Exercise prompt
Gather every line of the items below that contains the string "resolution", matching case exactly, and copy each one.

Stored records
---*---

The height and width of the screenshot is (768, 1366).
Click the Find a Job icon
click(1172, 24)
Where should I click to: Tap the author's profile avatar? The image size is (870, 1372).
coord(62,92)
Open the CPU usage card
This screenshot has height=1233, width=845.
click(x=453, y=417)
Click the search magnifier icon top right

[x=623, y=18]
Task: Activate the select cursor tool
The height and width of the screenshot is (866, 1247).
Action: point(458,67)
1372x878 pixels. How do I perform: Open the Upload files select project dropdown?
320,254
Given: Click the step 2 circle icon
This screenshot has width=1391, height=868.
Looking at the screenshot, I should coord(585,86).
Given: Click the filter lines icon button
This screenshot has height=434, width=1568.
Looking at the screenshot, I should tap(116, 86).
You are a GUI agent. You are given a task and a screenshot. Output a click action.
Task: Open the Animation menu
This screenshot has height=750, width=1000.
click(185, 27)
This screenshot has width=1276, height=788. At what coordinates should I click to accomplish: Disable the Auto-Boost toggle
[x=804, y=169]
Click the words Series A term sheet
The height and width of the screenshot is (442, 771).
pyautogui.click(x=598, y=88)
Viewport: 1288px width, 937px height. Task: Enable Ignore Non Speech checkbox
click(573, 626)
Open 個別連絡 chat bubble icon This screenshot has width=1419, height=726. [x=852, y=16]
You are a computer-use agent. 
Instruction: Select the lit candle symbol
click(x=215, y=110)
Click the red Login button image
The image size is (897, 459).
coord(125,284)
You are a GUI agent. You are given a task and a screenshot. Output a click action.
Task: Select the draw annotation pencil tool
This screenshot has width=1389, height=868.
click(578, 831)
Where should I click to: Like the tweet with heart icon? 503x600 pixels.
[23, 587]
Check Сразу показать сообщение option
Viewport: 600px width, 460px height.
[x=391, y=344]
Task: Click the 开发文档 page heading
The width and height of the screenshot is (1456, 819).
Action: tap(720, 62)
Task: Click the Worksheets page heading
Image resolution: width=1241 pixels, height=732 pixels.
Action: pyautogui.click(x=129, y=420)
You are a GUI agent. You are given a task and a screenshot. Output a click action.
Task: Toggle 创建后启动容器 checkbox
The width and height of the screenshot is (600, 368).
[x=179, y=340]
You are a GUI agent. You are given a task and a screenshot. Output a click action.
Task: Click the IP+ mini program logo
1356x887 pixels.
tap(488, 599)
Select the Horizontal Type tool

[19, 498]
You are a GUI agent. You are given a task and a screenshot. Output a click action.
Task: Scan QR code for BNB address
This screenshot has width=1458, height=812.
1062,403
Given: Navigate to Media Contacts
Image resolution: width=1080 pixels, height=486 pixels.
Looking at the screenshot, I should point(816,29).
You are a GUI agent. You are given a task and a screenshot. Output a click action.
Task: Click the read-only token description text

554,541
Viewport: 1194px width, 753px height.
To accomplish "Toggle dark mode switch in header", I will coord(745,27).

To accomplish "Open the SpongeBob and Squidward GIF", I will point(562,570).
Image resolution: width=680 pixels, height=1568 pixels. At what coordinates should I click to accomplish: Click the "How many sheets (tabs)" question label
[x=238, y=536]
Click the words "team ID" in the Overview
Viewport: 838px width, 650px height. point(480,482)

---*---

Answer for this exercise
Image resolution: width=1241 pixels, height=732 pixels.
Image resolution: width=1080 pixels, height=486 pixels.
Image resolution: width=680 pixels, height=1568 pixels. At what coordinates should I click to accomplish: Click the "How many sheets (tabs)" question label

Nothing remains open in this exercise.